Hare’s algorithms are based on machine learning, which allows a computer to match patterns without being explicitly programmed how to do so. Hare “trains” his algorithms by feeding them pairs of bullets and telling the computer whether they match or not. The computer analyzes the physical features of those bullet pairs and develops a set of statistical rules for predicting whether or not a pair of bullets match.

“Once we’ve trained the algorithm, we give it data without telling it whether it’s a match or a non-match, and we can see how well the algorithm performs,” Hare said.

As the database grows in size the algorithms will become increasingly accurate. And as the database grows in variety to include different types of ammunition and weapons, the algorithms will become more broadly useful. The database already contains test fires from consecutively manufactured firearms, and Hare is testing whether the algorithms can reliably distinguish between them.

Perhaps most importantly, Hare’s code is open source. That means other researchers can check for bias or error in the algorithms, and correct any that are found. 

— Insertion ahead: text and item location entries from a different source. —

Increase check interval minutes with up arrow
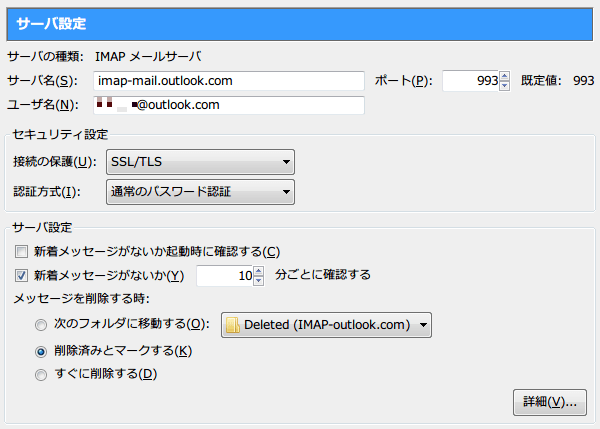Viewport: 600px width, 429px height. pyautogui.click(x=260, y=270)
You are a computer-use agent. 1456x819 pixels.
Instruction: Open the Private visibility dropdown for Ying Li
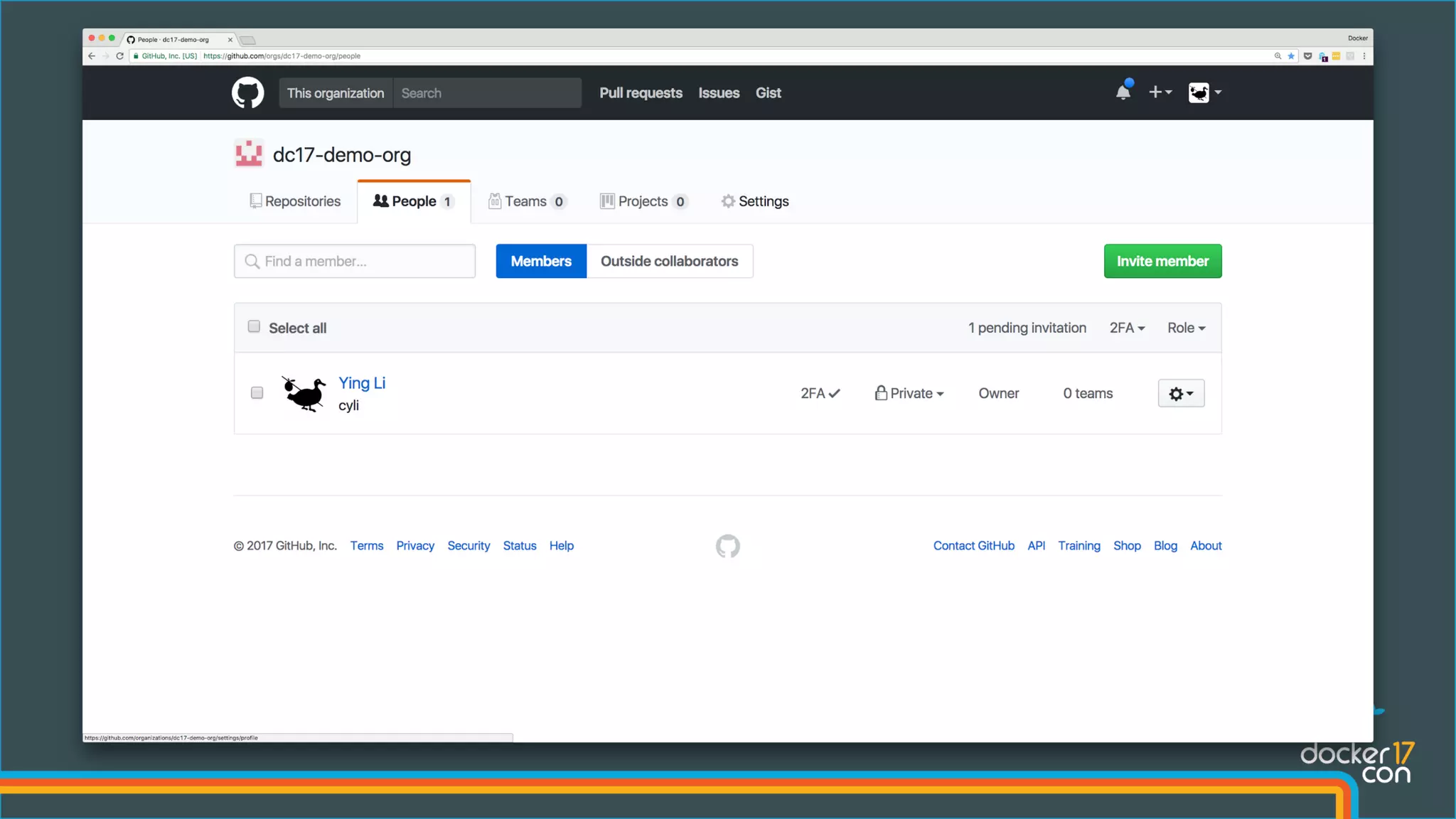[909, 393]
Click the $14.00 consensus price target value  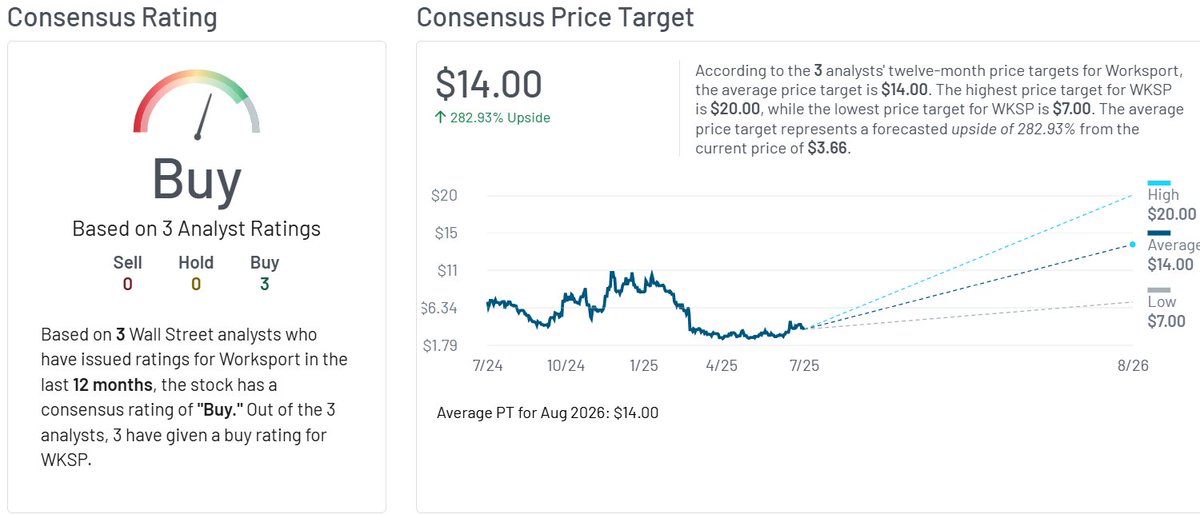click(x=489, y=85)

“In high-profile situations where there’s a lot at stake, it would be good if everyone knew exactly what the algorithms were doing,” Hare said.

The FBI recently agreed to contribute a large dataset of test fires from its reference collection of several thousand firearms, which will greatly increase both the size of the database and the diversity of firearms it covers. Zheng hopes that other forensic labs with 3-D microscopes will start uploading their data to the database as well. Because while the database is now available, the real work has just begun.